Accordingly, the following main steps are considered: OMW collection from village mills, transportation to the WWTP, storage of OMW for the entire year (in a pit with a cover to collect the gas emitted), an initial stage of flocculation/coagulation for clarification with nanocomposites [23], separation of the precipitate, thermophilic anaerobic digestion, and an aeration stage for polishing (with a suggestion to use the biogas for energy and heat production, and the slurry and treated wastewater for agriculture). Each step receives a main input, with some producing a main output. All outputs are physical products, except for the transportation process, which is the distance covered between the OMW and biogas producers.
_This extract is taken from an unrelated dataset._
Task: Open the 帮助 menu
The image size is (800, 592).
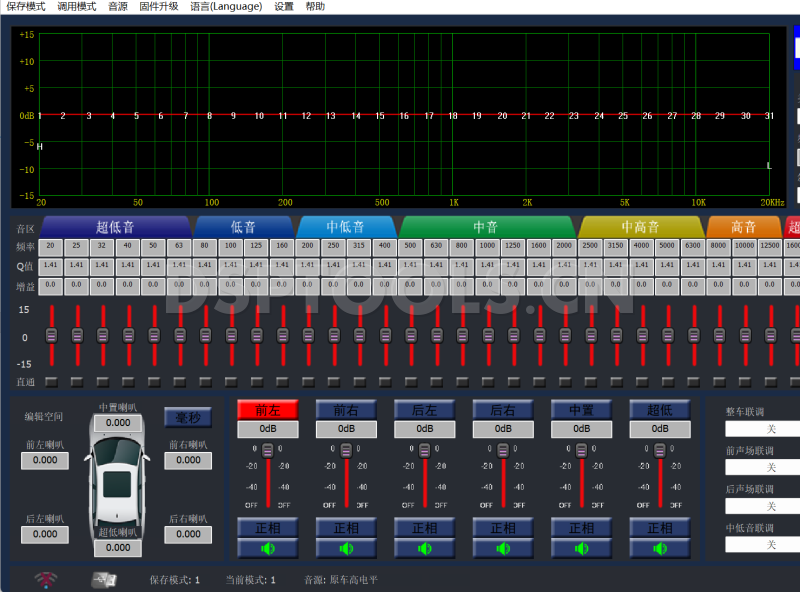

There are four primary inputs (gas/oil, workforce, electricity, other biomass), biogas gases (CO2, CH4), and three value-added by-products that can be sold (solid digestate, electricity and heat to be used by the WWTP, and treated wastewater for irrigation). COD measured at the pilot scale was reduced by 93% and the polyphenol content was reduced by 91% after the aerobic polishing stage (Figure 3). Using heat and electricity from biogas has already been shown to offer a sustainable method to reduce fossil fuel use, lower greenhouse gas emissions, and convert organic waste into valuable energy [6, 22]. Biogas provides a reliable, renewable energy source that supports local energy independence and waste management. The use of the OMW slurry from the process is innovative.
Use of OMW slurry in horticultureIn a comparative study of romaine lettuce (Lactuca sativa) cultivation, peat moss in regular horticulture soil, was partially replaced with an OMW-derived digestate: 10%, 20% or 30% of the peat were replaced with OMW slurry. The research was carried out in a screened greenhouse using 3-liter pots equipped with a drip irrigation system, with remote control of irrigation rate and duration, and dosage of nitrate and liquid potassium fertilizer. Sampling of leachates and chemical analysis of the leachates was performed to examine the need for fertilization of pots in which peat was partially replaced by OMW slurry. Leaf length was measured weekly to assess growth rate and, at a later stage, plant diameter. At the end of the experiment, the resulting biomass was weighed, the wet weight of the plants was measured after 60 days of growth, and dry weight of the plants was measured after drying at 65°C for 3 days. Crops grown with OMW slurry as an alternative to peat moss were shown to have a yield equal to that obtained with conventional horticulture methods. Plant height was monitored throughout the growing season. The data presented below suggests minimal variation between treatments. A slight reduction in growth rate was observed when 30% of the peat was replaced with OMW slurry. Growth metrics remained comparable, particularly with added fertilization, suggesting the viability of the digestate as a soil amendment (Figure 4).
Results of the wet and dry weight of lettuce grown in pots with OMW slurry are presented herein.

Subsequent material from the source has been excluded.